**Goal of the exercise:**
Reproduce the entries from the start through the line holding "All Examples (8, 970)", inclusive, replacing every "Listings" with "Directory" and leaving everything else unchanged. Omit the pictures from your output.

**Material provided:**

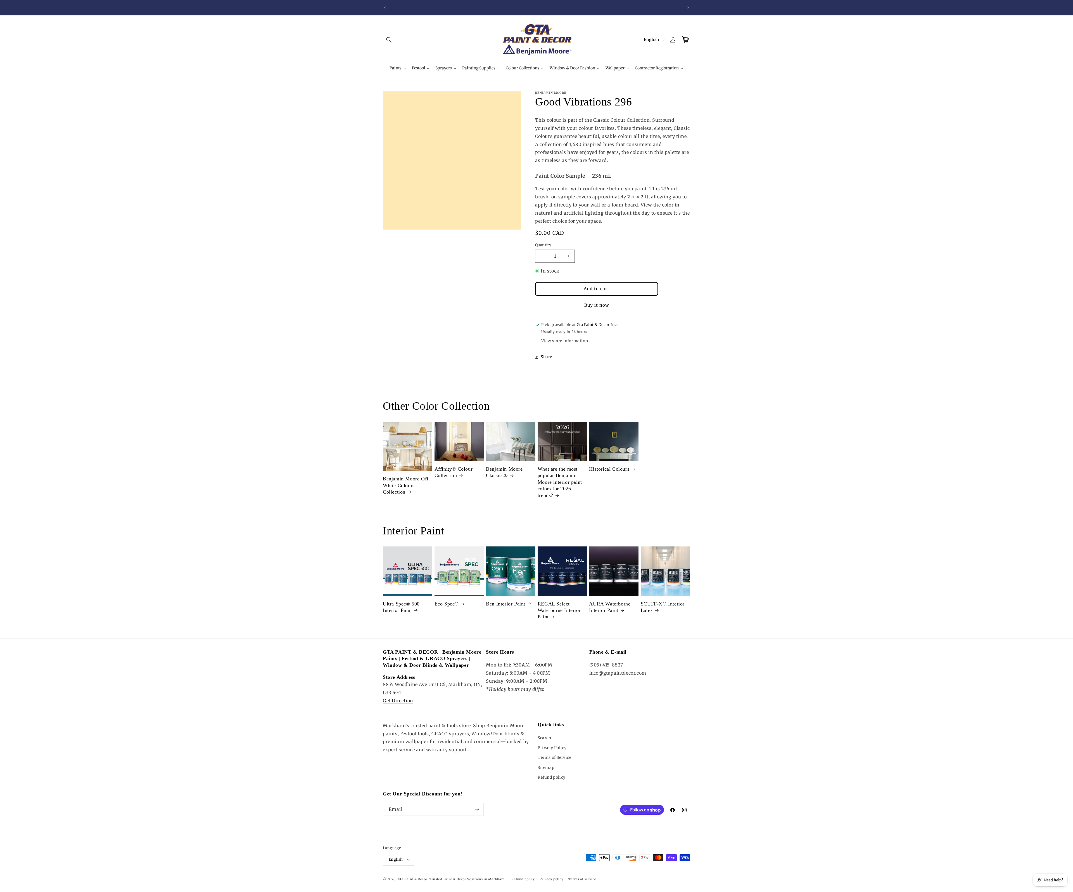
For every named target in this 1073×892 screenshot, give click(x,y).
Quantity (543, 245)
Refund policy (552, 777)
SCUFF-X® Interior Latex (663, 607)
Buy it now (596, 305)
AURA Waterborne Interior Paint (609, 607)
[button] (389, 40)
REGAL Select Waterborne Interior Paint (559, 610)
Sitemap (546, 767)
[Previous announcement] (385, 7)
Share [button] (546, 356)
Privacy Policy (552, 747)
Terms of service (582, 879)
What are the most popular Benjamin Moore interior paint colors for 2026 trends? (560, 482)
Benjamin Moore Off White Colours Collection (406, 485)
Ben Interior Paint (505, 604)
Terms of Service (554, 757)
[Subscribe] (477, 809)
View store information (564, 340)
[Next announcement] (688, 7)
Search (544, 737)
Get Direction (398, 700)
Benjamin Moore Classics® (504, 472)
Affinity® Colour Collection (454, 472)
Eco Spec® (447, 604)
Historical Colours (609, 469)
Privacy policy (551, 879)
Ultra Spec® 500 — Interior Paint (404, 607)
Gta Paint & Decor (412, 879)
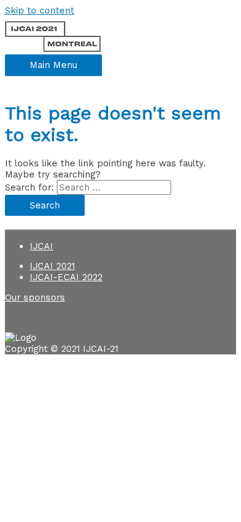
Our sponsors (35, 297)
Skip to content (39, 10)
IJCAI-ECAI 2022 (66, 277)
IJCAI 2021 (52, 266)
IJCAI (41, 246)
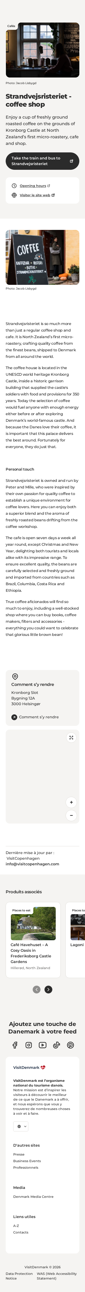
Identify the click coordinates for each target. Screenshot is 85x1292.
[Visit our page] (29, 1045)
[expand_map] (71, 737)
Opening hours (33, 186)
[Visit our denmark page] (15, 1045)
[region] (42, 777)
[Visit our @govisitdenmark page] (56, 1045)
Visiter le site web (35, 195)
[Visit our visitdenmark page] (42, 1045)
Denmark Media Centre (33, 1197)
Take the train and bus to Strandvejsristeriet (36, 161)
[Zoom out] (71, 815)
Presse (19, 1154)
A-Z (16, 1226)
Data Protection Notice (19, 1276)
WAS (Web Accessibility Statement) (57, 1276)
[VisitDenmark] (29, 1067)
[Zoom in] (71, 802)
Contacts (20, 1232)
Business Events (27, 1161)
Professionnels (25, 1167)
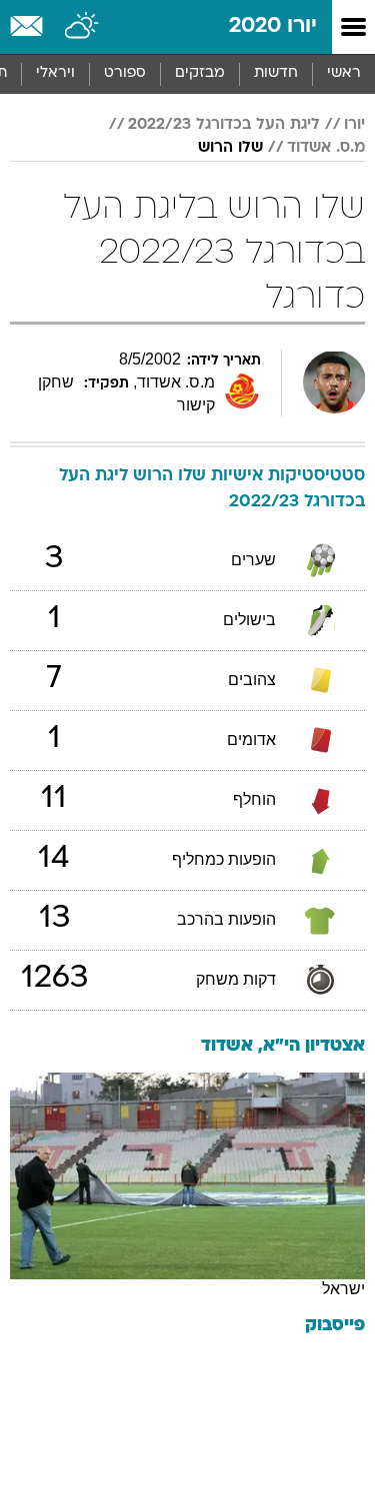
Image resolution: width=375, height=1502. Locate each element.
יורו (354, 125)
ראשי (344, 73)
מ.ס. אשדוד (326, 148)
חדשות (276, 73)
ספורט (125, 73)
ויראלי (55, 73)
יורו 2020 (273, 26)
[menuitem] (275, 74)
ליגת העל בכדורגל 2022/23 (224, 125)
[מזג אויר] (82, 27)
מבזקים (200, 73)
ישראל (343, 1288)
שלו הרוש (230, 148)
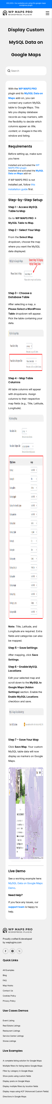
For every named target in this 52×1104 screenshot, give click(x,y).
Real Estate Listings (11, 1025)
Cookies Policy (9, 996)
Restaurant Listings (11, 1031)
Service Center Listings (13, 1036)
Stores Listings (9, 1041)
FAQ (5, 980)
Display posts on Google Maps (16, 1081)
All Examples (8, 970)
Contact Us (8, 990)
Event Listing (8, 1020)
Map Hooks (8, 985)
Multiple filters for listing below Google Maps (22, 1066)
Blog (5, 975)
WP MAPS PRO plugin (23, 166)
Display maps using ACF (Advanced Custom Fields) (26, 1091)
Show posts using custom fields (17, 1076)
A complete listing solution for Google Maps (22, 1060)
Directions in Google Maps (14, 1096)
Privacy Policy (9, 1001)
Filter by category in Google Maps (18, 1071)
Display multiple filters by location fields (20, 1086)
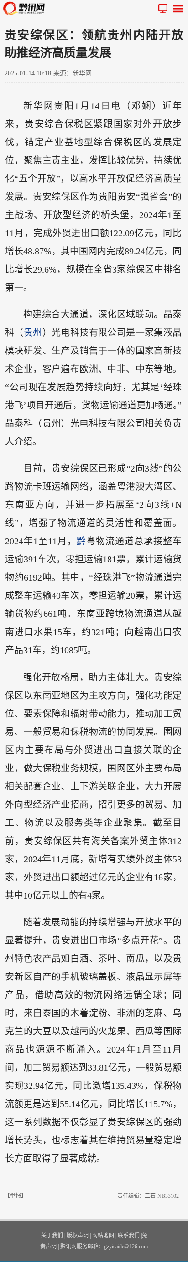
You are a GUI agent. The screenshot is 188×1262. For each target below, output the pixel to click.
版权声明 (78, 1235)
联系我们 (129, 1235)
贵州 (33, 333)
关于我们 (52, 1235)
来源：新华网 (72, 73)
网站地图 (103, 1235)
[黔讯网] (26, 8)
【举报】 (15, 1196)
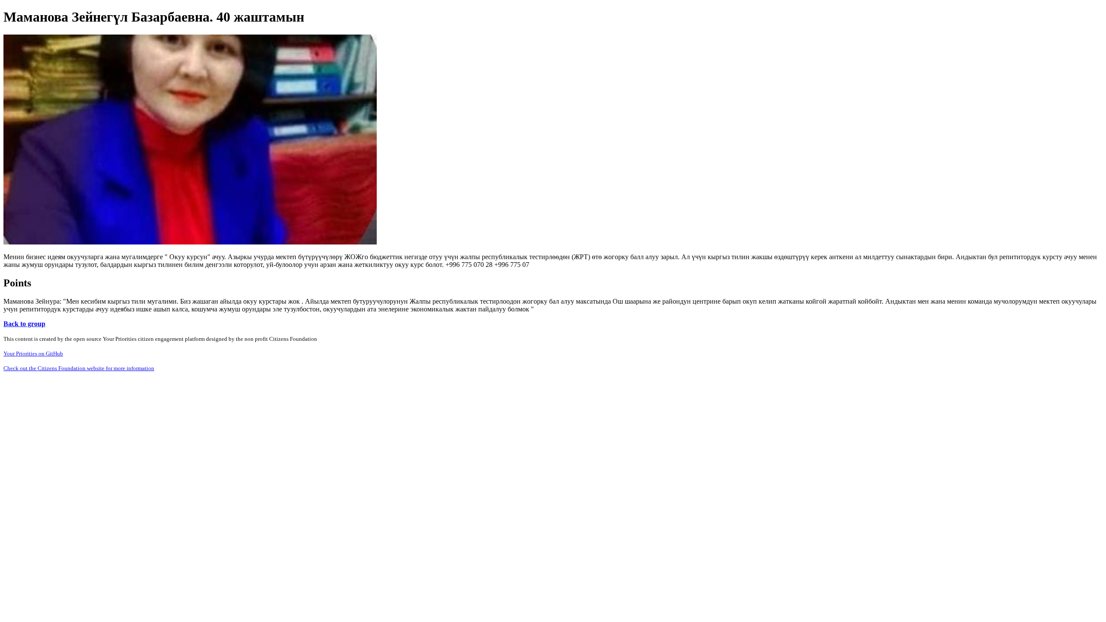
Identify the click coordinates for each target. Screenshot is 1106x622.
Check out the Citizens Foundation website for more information (78, 368)
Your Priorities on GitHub (33, 353)
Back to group (24, 323)
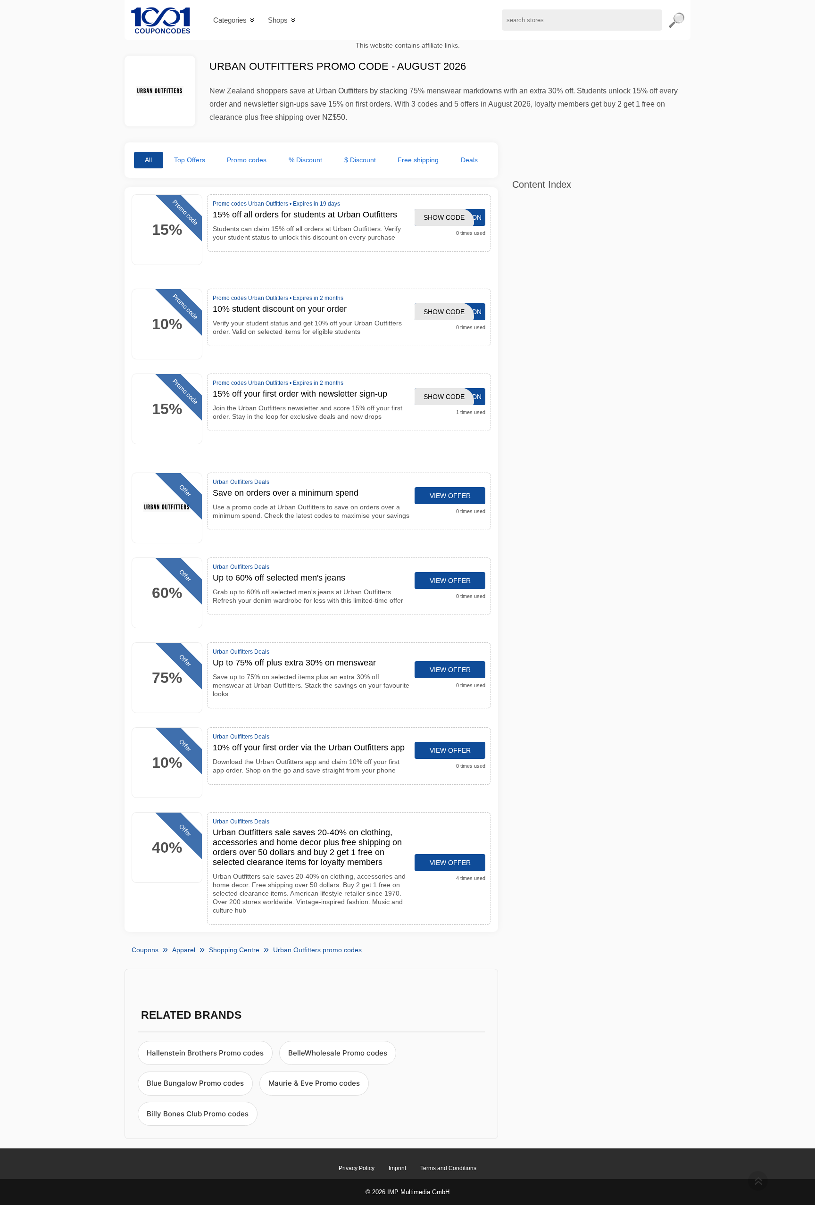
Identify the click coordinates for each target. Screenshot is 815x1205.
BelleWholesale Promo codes (337, 1052)
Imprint (397, 1168)
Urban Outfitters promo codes (317, 950)
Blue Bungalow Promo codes (195, 1083)
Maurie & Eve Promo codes (314, 1083)
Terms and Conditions (448, 1168)
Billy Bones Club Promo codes (198, 1113)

**Reply to the exercise:**
For every named target in this 1073×892 screenshot, give click(x,y).
Quantity (543, 245)
Refund policy (552, 777)
SCUFF-X® Interior Latex (663, 607)
Buy it now (596, 305)
AURA Waterborne Interior Paint (609, 607)
[button] (389, 40)
REGAL Select Waterborne Interior Paint (559, 610)
Sitemap (546, 767)
[Previous announcement] (385, 7)
Share [button] (546, 356)
Privacy Policy (552, 747)
Terms of service (582, 879)
What are the most popular Benjamin Moore interior paint colors for 2026 trends? (560, 482)
Benjamin Moore Off White Colours Collection (406, 485)
Ben Interior Paint (505, 604)
Terms of Service (554, 757)
[Subscribe] (477, 809)
View store information (564, 340)
[Next announcement] (688, 7)
Search (544, 737)
Get Direction (398, 700)
Benjamin Moore Classics® (504, 472)
Affinity® Colour Collection (454, 472)
Eco Spec® (447, 604)
Historical Colours (609, 469)
Privacy policy (551, 879)
Ultra Spec® 500 — Interior Paint (404, 607)
Gta Paint & Decor (412, 879)
Our sponsors (35, 297)
Skip to content (39, 10)
IJCAI-ECAI 2022 (66, 277)
IJCAI 2021 (52, 266)
IJCAI (41, 246)
Identify the click coordinates for each target. Screenshot is 85x1292.
[Visit our page] (29, 1045)
[expand_map] (71, 737)
Opening hours (33, 186)
[Visit our denmark page] (15, 1045)
[region] (42, 777)
[Visit our @govisitdenmark page] (56, 1045)
Visiter le site web (35, 195)
[Visit our visitdenmark page] (42, 1045)
Denmark Media Centre (33, 1197)
Take the train and bus to Strandvejsristeriet (36, 161)
[Zoom out] (71, 815)
Presse (19, 1154)
A-Z (16, 1226)
Data Protection Notice (19, 1276)
WAS (Web Accessibility Statement) (57, 1276)
[VisitDenmark] (29, 1067)
[Zoom in] (71, 802)
Contacts (20, 1232)
Business Events (27, 1161)
Professionnels (25, 1167)
Image resolution: width=375, height=1502. Locate each element.
יורו (354, 125)
ראשי (344, 73)
מ.ס. אשדוד (326, 148)
חדשות (276, 73)
ספורט (125, 73)
ויראלי (55, 73)
יורו 2020 (273, 26)
[menuitem] (275, 74)
ליגת העל בכדורגל 2022/23 (224, 125)
[מזג אויר] (82, 27)
מבזקים (200, 73)
ישראל (343, 1288)
שלו הרוש (230, 148)
For every named target in this 52×1104 screenshot, give click(x,y).
Real Estate Directory (11, 1025)
Cookies Policy (9, 996)
Restaurant Directory (11, 1031)
Service Center Directory (13, 1036)
Stores Directory (9, 1041)
FAQ (5, 980)
Display posts on Google Maps (16, 1081)
All Examples (8, 970)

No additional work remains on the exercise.